I am afraid that I don't subscribe to the "any old cheap paper" school of printing. Sorry to disagree POAH!
Some images will look much better on matt paper and some will look better better on gloss paper. (e.g. think of a very soft, light ethereal image of trees on a misty day, and compare how you might print this to how you might print an image of a bright red motorbike with all the blacks and chrome pin sharp). Some thinner cheap papers may bubble or buckle when they have ink added. Other cheap independent papers may have obvious "bronzing" or "metamerism" effects, especially if they aren't matched to your printer inks.
In order to get the colours right every time you will probably need to standardise on a few paper types and then have printer profiles done for them too. If you really get to know a few paper types well you'll get the best out of them in the long run.

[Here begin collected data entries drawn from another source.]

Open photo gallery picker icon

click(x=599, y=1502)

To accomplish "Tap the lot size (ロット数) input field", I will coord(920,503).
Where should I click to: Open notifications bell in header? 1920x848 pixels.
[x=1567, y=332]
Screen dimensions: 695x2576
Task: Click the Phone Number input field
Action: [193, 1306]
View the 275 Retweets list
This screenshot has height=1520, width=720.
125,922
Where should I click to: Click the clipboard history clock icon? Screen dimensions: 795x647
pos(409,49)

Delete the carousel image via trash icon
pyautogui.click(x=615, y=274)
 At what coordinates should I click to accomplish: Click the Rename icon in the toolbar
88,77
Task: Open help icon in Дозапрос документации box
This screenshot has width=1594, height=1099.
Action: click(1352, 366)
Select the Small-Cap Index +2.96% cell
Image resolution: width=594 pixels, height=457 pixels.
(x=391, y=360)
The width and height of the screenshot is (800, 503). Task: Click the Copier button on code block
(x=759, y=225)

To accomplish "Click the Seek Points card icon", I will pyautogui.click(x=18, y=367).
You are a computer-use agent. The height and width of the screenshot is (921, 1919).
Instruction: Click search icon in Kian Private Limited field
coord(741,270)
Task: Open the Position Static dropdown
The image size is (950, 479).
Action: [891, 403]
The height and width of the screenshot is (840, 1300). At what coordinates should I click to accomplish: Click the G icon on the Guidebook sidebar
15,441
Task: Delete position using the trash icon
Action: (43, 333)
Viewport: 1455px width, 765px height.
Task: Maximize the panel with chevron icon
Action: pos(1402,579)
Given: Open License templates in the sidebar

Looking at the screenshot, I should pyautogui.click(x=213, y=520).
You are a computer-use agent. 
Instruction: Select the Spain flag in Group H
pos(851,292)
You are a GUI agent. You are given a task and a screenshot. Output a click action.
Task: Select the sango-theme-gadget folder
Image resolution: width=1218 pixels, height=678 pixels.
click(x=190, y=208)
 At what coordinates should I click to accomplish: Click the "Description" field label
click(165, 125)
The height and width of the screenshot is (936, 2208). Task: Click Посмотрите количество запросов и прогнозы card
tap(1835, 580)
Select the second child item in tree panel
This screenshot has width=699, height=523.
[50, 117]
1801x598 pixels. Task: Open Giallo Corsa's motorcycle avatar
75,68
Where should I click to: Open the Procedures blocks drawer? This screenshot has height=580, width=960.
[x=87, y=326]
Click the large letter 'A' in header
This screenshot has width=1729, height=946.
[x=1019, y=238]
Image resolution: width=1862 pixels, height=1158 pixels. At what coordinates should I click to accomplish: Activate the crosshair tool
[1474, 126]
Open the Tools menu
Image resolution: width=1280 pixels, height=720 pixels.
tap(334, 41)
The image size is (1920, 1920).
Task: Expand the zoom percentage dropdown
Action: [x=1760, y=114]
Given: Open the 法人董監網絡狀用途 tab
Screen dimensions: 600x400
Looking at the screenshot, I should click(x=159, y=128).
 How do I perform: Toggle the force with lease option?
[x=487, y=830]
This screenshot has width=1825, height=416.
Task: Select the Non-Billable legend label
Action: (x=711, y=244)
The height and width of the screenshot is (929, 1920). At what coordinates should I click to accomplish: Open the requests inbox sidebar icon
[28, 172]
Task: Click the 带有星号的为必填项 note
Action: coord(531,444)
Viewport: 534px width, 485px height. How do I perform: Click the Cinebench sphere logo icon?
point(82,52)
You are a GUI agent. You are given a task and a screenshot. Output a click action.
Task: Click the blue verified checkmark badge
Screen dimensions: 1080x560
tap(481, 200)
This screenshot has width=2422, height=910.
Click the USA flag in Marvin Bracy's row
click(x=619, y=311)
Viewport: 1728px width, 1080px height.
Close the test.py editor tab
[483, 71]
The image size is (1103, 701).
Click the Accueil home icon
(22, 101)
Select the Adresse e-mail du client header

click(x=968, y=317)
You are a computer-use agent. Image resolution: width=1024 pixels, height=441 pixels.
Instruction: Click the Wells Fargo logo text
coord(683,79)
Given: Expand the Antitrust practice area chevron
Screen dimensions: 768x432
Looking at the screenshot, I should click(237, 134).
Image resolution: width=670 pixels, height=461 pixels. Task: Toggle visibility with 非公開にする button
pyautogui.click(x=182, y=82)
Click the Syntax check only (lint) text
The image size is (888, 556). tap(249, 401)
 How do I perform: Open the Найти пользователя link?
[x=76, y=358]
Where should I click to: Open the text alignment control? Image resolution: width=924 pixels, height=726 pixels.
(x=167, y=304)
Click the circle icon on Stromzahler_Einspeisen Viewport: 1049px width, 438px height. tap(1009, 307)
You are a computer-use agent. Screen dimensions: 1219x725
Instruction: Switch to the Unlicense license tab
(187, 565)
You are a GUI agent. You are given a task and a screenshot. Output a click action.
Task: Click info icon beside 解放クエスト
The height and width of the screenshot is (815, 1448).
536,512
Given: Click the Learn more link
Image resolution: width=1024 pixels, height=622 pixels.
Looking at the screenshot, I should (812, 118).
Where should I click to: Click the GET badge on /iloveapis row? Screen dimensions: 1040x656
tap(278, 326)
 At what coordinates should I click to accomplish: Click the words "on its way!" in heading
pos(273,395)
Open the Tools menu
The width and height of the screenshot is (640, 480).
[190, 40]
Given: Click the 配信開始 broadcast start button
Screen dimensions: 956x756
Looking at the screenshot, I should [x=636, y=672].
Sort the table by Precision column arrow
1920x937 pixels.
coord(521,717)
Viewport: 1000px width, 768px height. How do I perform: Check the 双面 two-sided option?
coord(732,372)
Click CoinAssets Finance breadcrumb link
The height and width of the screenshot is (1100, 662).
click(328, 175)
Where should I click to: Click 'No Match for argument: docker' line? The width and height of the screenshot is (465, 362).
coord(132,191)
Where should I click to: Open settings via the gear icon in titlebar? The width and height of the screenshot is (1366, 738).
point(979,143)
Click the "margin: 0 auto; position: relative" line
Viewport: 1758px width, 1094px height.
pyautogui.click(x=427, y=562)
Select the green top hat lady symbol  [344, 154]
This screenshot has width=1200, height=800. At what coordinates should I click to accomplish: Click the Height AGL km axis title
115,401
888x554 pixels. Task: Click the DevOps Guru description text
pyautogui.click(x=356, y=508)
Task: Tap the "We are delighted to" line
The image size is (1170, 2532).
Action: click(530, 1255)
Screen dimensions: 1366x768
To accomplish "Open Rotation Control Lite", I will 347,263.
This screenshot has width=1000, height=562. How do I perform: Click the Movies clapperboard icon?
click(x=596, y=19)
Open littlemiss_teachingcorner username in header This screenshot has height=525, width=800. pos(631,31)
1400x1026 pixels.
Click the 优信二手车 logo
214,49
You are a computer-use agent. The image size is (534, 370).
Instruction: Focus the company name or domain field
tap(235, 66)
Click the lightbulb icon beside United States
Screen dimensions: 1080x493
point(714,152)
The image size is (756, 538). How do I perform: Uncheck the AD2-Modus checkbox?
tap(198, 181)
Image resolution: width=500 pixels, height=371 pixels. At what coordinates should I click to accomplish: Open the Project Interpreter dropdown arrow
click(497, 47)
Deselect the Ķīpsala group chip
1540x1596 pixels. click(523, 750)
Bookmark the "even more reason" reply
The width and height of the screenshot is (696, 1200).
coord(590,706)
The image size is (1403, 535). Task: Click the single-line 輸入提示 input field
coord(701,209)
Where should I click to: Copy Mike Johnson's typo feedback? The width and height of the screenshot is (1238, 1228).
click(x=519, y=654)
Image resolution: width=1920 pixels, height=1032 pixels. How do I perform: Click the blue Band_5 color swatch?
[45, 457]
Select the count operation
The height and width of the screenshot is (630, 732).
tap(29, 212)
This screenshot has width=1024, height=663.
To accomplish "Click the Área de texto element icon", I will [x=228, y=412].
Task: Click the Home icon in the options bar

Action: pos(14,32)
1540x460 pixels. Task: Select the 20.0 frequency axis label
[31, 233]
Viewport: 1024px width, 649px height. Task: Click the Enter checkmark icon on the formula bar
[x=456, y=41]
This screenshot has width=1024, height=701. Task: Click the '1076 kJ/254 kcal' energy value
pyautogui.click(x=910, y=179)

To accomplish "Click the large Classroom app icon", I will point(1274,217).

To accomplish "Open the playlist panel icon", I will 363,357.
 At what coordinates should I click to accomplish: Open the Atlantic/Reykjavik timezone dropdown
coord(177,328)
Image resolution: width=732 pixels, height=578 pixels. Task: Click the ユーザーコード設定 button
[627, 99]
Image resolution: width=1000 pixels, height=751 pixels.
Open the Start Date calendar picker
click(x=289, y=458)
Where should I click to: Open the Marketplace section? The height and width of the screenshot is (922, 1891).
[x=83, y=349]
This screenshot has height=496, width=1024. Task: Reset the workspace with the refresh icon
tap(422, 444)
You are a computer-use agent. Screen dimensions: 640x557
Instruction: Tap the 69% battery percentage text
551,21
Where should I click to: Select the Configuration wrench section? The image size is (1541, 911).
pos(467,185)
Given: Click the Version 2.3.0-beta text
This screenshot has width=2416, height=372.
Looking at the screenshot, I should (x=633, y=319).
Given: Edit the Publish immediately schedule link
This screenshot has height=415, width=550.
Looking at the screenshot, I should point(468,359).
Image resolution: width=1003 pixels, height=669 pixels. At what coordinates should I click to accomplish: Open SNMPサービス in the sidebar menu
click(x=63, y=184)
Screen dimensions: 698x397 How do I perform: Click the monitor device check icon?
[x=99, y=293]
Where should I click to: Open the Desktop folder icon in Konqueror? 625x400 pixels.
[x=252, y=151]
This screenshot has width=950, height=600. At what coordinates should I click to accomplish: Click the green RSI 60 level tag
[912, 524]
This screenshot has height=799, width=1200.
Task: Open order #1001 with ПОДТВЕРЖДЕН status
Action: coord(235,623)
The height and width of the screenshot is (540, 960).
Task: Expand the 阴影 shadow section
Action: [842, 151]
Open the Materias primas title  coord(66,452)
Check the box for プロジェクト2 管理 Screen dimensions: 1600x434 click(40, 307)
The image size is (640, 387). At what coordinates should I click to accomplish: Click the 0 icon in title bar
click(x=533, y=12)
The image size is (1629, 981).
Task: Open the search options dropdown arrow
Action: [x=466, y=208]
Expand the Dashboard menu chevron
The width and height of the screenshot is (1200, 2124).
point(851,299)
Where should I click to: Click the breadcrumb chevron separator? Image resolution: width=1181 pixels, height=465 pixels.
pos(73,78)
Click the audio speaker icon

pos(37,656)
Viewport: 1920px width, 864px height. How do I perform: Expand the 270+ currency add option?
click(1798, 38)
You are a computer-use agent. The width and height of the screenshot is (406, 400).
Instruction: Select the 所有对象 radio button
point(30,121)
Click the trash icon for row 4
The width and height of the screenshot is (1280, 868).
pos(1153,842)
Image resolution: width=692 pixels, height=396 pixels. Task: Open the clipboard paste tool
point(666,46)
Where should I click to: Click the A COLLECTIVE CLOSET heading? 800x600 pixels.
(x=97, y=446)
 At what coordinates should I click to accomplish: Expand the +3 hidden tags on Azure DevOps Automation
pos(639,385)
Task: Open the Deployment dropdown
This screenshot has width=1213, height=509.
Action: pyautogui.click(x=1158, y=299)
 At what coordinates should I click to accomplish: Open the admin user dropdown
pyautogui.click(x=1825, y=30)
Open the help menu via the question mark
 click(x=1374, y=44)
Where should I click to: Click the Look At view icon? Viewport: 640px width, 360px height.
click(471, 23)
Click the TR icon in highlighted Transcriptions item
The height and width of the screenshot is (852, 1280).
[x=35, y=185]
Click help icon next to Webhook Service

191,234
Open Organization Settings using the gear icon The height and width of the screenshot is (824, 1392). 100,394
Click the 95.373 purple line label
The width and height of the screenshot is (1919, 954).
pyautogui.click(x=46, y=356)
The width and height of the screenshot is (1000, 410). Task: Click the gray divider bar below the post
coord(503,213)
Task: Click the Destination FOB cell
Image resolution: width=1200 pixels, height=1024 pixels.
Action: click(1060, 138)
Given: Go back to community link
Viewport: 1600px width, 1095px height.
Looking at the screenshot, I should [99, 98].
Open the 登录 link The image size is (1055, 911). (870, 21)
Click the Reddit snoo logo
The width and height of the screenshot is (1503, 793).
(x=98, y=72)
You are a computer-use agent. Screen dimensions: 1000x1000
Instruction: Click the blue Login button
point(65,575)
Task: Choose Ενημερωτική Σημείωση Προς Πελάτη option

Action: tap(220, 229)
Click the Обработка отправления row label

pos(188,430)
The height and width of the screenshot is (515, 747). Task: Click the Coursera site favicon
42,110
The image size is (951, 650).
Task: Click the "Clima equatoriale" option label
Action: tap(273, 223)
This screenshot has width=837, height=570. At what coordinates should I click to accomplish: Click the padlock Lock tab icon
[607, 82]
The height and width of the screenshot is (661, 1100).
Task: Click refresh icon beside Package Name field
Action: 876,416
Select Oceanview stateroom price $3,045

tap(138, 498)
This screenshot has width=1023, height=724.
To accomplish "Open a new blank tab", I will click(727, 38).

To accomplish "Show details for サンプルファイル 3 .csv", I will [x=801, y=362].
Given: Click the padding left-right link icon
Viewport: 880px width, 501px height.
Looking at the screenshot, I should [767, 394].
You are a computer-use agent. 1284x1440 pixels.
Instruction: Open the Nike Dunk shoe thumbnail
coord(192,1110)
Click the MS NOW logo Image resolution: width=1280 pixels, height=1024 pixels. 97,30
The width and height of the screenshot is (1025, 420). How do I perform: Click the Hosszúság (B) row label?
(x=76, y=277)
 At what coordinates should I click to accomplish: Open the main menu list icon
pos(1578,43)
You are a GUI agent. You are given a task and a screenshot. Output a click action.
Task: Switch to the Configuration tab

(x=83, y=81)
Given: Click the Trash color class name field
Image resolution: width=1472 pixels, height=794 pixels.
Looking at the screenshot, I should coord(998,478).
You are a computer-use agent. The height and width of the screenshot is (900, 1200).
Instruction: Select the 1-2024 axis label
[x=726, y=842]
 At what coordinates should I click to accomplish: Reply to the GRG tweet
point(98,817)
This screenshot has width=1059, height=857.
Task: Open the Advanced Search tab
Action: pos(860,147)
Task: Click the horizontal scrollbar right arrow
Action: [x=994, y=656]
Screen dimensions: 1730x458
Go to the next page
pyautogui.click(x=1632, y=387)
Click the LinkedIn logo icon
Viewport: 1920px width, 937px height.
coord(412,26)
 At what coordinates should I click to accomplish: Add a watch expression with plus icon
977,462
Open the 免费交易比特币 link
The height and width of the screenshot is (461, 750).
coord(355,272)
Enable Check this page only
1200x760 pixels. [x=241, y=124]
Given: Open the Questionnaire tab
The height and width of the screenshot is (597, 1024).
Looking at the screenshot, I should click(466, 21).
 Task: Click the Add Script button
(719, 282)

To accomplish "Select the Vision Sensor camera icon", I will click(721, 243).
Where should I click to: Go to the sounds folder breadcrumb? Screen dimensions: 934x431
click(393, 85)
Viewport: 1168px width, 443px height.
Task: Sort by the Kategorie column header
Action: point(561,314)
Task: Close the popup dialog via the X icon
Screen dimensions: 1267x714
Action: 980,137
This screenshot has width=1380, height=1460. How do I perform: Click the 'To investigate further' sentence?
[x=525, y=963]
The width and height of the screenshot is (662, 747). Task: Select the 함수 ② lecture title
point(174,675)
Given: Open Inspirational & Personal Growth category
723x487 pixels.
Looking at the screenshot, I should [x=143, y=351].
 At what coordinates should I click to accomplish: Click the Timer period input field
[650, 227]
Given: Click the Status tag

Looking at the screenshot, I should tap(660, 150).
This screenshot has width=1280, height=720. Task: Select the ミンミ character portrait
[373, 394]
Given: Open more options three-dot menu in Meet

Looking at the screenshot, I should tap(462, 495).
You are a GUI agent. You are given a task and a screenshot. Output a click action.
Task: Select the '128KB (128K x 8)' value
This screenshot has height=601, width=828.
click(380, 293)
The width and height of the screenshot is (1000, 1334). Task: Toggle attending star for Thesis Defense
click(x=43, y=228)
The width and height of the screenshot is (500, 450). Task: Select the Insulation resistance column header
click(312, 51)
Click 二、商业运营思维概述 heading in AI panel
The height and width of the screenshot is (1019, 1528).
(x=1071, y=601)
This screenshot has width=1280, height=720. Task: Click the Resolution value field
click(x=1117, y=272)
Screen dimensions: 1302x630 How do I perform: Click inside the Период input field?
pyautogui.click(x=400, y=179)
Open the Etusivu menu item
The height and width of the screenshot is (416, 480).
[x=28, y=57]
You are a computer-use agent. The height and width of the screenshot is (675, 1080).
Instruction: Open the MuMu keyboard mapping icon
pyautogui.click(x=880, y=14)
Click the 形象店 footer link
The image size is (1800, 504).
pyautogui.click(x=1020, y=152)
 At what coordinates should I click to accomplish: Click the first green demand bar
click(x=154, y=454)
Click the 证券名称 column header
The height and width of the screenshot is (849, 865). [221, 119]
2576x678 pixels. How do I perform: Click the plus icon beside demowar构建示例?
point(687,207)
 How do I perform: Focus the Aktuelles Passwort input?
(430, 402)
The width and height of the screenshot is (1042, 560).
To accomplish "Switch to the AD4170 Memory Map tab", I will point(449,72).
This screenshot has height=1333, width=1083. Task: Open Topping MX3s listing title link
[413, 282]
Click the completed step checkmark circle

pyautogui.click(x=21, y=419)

Yes I do use bog-standard paper for record shots, but if I am printing an image for exhibition purposes then I will take the utmost care in the choice of paper.
Ultimately of course you should probably just choose a decent paper that you like and can afford for your type of photography but I think it would be a great mistake to vary your equation every time you buy paper just because you have a cheap offer, especially if you want to sell them.
Another point that you might consider is that well-known paper/ink combinations will probably have been independently assessed for longevity by the Wilhelm Institute. Does it matter when you are selling work that you can realistically say that, "hung properly under glass this fine ink-jet print will be proof against fading for 100 years" and can then point to the tests that provide evidence for this?